Give back every record that follows, exactly as written.

■ Data to process:
=====
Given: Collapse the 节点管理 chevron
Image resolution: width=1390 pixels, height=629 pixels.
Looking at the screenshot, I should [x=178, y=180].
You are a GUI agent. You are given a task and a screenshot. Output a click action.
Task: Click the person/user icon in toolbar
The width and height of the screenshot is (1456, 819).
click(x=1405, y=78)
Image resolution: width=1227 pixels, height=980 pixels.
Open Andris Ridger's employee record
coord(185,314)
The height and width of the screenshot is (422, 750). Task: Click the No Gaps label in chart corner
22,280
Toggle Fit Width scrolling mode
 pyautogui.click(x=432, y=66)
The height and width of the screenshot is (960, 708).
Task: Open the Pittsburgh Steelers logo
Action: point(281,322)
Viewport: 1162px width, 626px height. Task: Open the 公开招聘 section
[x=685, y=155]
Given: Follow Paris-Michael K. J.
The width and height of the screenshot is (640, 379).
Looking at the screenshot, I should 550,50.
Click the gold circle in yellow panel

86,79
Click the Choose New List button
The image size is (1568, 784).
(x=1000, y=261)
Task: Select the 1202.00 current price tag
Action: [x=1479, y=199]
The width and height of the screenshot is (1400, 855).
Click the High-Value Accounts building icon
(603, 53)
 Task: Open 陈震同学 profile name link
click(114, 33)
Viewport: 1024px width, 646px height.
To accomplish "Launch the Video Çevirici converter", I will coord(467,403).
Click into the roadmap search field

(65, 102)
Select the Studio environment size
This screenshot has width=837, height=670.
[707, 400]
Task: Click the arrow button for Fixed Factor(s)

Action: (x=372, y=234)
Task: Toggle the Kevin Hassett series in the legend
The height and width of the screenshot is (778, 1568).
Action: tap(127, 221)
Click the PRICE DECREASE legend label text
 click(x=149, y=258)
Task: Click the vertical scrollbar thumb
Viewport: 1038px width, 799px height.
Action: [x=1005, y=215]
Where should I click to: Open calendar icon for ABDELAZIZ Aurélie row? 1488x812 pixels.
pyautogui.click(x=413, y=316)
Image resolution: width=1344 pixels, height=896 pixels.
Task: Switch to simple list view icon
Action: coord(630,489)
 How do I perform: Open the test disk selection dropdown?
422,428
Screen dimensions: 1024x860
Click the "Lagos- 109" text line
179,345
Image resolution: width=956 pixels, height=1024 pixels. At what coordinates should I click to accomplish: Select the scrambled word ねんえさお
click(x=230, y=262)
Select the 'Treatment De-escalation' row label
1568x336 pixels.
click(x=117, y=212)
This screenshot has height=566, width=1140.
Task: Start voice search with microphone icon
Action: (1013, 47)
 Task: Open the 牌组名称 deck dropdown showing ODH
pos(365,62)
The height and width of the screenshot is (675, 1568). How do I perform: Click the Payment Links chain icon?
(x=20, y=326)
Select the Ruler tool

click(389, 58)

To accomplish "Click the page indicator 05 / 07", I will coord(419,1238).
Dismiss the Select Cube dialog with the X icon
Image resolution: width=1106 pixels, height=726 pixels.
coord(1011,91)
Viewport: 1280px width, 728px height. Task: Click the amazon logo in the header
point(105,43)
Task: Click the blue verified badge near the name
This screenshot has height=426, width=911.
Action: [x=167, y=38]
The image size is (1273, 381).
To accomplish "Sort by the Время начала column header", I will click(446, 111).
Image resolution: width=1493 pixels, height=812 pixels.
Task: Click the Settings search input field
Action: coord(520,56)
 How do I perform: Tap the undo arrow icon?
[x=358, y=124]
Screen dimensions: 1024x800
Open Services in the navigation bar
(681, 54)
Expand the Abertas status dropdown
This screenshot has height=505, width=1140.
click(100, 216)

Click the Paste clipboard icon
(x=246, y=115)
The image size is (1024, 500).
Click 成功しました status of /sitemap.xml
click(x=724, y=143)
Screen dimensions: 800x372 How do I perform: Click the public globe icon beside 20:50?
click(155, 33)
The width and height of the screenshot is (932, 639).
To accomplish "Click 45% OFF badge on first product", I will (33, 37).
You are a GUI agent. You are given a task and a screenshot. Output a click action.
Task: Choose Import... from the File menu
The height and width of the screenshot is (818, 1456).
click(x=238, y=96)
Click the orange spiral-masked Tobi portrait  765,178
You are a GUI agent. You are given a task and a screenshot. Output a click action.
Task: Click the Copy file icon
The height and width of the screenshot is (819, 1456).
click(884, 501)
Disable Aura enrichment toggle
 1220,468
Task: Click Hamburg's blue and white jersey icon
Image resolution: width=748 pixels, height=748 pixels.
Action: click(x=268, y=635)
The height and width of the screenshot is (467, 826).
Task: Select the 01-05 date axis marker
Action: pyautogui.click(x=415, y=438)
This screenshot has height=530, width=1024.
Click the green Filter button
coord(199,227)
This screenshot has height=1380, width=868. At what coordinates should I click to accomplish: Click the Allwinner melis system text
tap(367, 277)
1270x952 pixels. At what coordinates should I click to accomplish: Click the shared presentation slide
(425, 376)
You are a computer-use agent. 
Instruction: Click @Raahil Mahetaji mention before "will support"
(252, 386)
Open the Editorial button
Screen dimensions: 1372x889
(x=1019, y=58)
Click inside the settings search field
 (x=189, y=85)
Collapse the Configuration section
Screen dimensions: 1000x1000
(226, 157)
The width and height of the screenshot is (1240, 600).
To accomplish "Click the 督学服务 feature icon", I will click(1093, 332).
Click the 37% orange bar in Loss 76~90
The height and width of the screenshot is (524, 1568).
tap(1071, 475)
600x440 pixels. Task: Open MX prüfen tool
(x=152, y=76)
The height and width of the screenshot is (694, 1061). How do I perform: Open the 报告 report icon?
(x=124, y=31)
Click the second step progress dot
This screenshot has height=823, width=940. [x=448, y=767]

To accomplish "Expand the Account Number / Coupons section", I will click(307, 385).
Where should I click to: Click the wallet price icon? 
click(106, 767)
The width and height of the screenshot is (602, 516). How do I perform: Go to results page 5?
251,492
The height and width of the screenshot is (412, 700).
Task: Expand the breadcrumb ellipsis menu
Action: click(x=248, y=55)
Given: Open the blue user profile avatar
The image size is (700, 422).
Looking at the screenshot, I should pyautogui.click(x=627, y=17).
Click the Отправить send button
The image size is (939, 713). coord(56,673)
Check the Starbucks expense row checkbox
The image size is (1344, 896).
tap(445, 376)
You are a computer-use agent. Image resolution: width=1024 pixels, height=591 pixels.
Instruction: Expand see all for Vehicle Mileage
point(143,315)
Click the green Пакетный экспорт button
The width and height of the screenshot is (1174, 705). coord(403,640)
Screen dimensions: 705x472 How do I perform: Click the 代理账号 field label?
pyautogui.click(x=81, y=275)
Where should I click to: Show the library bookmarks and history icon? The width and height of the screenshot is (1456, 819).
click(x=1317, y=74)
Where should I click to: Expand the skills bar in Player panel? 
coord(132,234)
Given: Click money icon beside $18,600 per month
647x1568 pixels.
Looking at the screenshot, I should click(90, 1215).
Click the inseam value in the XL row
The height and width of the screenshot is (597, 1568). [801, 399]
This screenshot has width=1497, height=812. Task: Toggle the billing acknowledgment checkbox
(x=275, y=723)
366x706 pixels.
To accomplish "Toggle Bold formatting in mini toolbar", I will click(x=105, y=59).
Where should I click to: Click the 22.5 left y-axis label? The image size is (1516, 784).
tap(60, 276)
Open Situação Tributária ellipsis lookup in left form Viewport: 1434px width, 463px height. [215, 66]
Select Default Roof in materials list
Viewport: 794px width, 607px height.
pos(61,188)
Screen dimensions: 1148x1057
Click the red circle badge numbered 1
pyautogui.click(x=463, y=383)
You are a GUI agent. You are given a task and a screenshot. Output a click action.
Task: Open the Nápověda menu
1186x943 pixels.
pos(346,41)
=====
■ The completed task:
Given: Collapse the 节点管理 chevron
Image resolution: width=1390 pixels, height=629 pixels.
Looking at the screenshot, I should [x=178, y=180].
You are a GUI agent. You are given a task and a screenshot. Output a click action.
Task: Click the person/user icon in toolbar
The width and height of the screenshot is (1456, 819).
click(x=1405, y=78)
Image resolution: width=1227 pixels, height=980 pixels.
Open Andris Ridger's employee record
coord(185,314)
The height and width of the screenshot is (422, 750). Task: Click the No Gaps label in chart corner
22,280
Toggle Fit Width scrolling mode
 pyautogui.click(x=432, y=66)
The height and width of the screenshot is (960, 708).
Task: Open the Pittsburgh Steelers logo
Action: point(281,322)
Viewport: 1162px width, 626px height. Task: Open the 公开招聘 section
[x=685, y=155]
Given: Follow Paris-Michael K. J.
The width and height of the screenshot is (640, 379).
Looking at the screenshot, I should 550,50.
Click the gold circle in yellow panel

86,79
Click the Choose New List button
The image size is (1568, 784).
(x=1000, y=261)
Task: Select the 1202.00 current price tag
Action: [x=1479, y=199]
The width and height of the screenshot is (1400, 855).
Click the High-Value Accounts building icon
(603, 53)
 Task: Open 陈震同学 profile name link
click(114, 33)
Viewport: 1024px width, 646px height.
To accomplish "Launch the Video Çevirici converter", I will coord(467,403).
Click into the roadmap search field

(65, 102)
Select the Studio environment size
This screenshot has width=837, height=670.
[707, 400]
Task: Click the arrow button for Fixed Factor(s)

Action: (x=372, y=234)
Task: Toggle the Kevin Hassett series in the legend
The height and width of the screenshot is (778, 1568).
Action: tap(127, 221)
Click the PRICE DECREASE legend label text
 click(x=149, y=258)
Task: Click the vertical scrollbar thumb
Viewport: 1038px width, 799px height.
Action: [x=1005, y=215]
Where should I click to: Open calendar icon for ABDELAZIZ Aurélie row? 1488x812 pixels.
pyautogui.click(x=413, y=316)
Image resolution: width=1344 pixels, height=896 pixels.
Task: Switch to simple list view icon
Action: coord(630,489)
 How do I perform: Open the test disk selection dropdown?
422,428
Screen dimensions: 1024x860
Click the "Lagos- 109" text line
179,345
Image resolution: width=956 pixels, height=1024 pixels. At what coordinates should I click to accomplish: Select the scrambled word ねんえさお
click(x=230, y=262)
Select the 'Treatment De-escalation' row label
1568x336 pixels.
click(x=117, y=212)
This screenshot has height=566, width=1140.
Task: Start voice search with microphone icon
Action: (1013, 47)
 Task: Open the 牌组名称 deck dropdown showing ODH
pos(365,62)
The height and width of the screenshot is (675, 1568). How do I perform: Click the Payment Links chain icon?
(x=20, y=326)
Select the Ruler tool

click(389, 58)

To accomplish "Click the page indicator 05 / 07", I will coord(419,1238).
Dismiss the Select Cube dialog with the X icon
Image resolution: width=1106 pixels, height=726 pixels.
coord(1011,91)
Viewport: 1280px width, 728px height. Task: Click the amazon logo in the header
point(105,43)
Task: Click the blue verified badge near the name
This screenshot has height=426, width=911.
Action: [x=167, y=38]
The image size is (1273, 381).
To accomplish "Sort by the Время начала column header", I will click(446, 111).
Image resolution: width=1493 pixels, height=812 pixels.
Task: Click the Settings search input field
Action: coord(520,56)
 How do I perform: Tap the undo arrow icon?
[x=358, y=124]
Screen dimensions: 1024x800
Open Services in the navigation bar
(681, 54)
Expand the Abertas status dropdown
This screenshot has height=505, width=1140.
click(100, 216)

Click the Paste clipboard icon
(x=246, y=115)
The image size is (1024, 500).
Click 成功しました status of /sitemap.xml
click(x=724, y=143)
Screen dimensions: 800x372 How do I perform: Click the public globe icon beside 20:50?
click(155, 33)
The width and height of the screenshot is (932, 639).
To accomplish "Click 45% OFF badge on first product", I will (33, 37).
You are a GUI agent. You are given a task and a screenshot. Output a click action.
Task: Choose Import... from the File menu
The height and width of the screenshot is (818, 1456).
click(x=238, y=96)
Click the orange spiral-masked Tobi portrait  765,178
You are a GUI agent. You are given a task and a screenshot. Output a click action.
Task: Click the Copy file icon
The height and width of the screenshot is (819, 1456).
click(884, 501)
Disable Aura enrichment toggle
 1220,468
Task: Click Hamburg's blue and white jersey icon
Image resolution: width=748 pixels, height=748 pixels.
Action: click(x=268, y=635)
The height and width of the screenshot is (467, 826).
Task: Select the 01-05 date axis marker
Action: pyautogui.click(x=415, y=438)
This screenshot has height=530, width=1024.
Click the green Filter button
coord(199,227)
This screenshot has height=1380, width=868. At what coordinates should I click to accomplish: Click the Allwinner melis system text
tap(367, 277)
1270x952 pixels. At what coordinates should I click to accomplish: Click the shared presentation slide
(425, 376)
You are a computer-use agent. 
Instruction: Click @Raahil Mahetaji mention before "will support"
(252, 386)
Open the Editorial button
Screen dimensions: 1372x889
(x=1019, y=58)
Click inside the settings search field
 (x=189, y=85)
Collapse the Configuration section
Screen dimensions: 1000x1000
(226, 157)
The width and height of the screenshot is (1240, 600).
To accomplish "Click the 督学服务 feature icon", I will click(1093, 332).
Click the 37% orange bar in Loss 76~90
The height and width of the screenshot is (524, 1568).
tap(1071, 475)
600x440 pixels. Task: Open MX prüfen tool
(x=152, y=76)
The height and width of the screenshot is (694, 1061). How do I perform: Open the 报告 report icon?
(x=124, y=31)
Click the second step progress dot
This screenshot has height=823, width=940. [x=448, y=767]

To accomplish "Expand the Account Number / Coupons section", I will click(307, 385).
Where should I click to: Click the wallet price icon? 
click(106, 767)
The width and height of the screenshot is (602, 516). How do I perform: Go to results page 5?
251,492
The height and width of the screenshot is (412, 700).
Task: Expand the breadcrumb ellipsis menu
Action: click(x=248, y=55)
Given: Open the blue user profile avatar
The image size is (700, 422).
Looking at the screenshot, I should pyautogui.click(x=627, y=17).
Click the Отправить send button
The image size is (939, 713). coord(56,673)
Check the Starbucks expense row checkbox
The image size is (1344, 896).
tap(445, 376)
You are a computer-use agent. Image resolution: width=1024 pixels, height=591 pixels.
Instruction: Expand see all for Vehicle Mileage
point(143,315)
Click the green Пакетный экспорт button
The width and height of the screenshot is (1174, 705). coord(403,640)
Screen dimensions: 705x472 How do I perform: Click the 代理账号 field label?
pyautogui.click(x=81, y=275)
Where should I click to: Show the library bookmarks and history icon? The width and height of the screenshot is (1456, 819).
click(x=1317, y=74)
Where should I click to: Expand the skills bar in Player panel? 
coord(132,234)
Given: Click money icon beside $18,600 per month
647x1568 pixels.
Looking at the screenshot, I should click(90, 1215).
Click the inseam value in the XL row
The height and width of the screenshot is (597, 1568). [801, 399]
This screenshot has width=1497, height=812. Task: Toggle the billing acknowledgment checkbox
(x=275, y=723)
366x706 pixels.
To accomplish "Toggle Bold formatting in mini toolbar", I will click(x=105, y=59).
Where should I click to: Click the 22.5 left y-axis label? The image size is (1516, 784).
tap(60, 276)
Open Situação Tributária ellipsis lookup in left form Viewport: 1434px width, 463px height. [215, 66]
Select Default Roof in materials list
Viewport: 794px width, 607px height.
pos(61,188)
Screen dimensions: 1148x1057
Click the red circle badge numbered 1
pyautogui.click(x=463, y=383)
You are a GUI agent. You are given a task and a screenshot. Output a click action.
Task: Open the Nápověda menu
1186x943 pixels.
pos(346,41)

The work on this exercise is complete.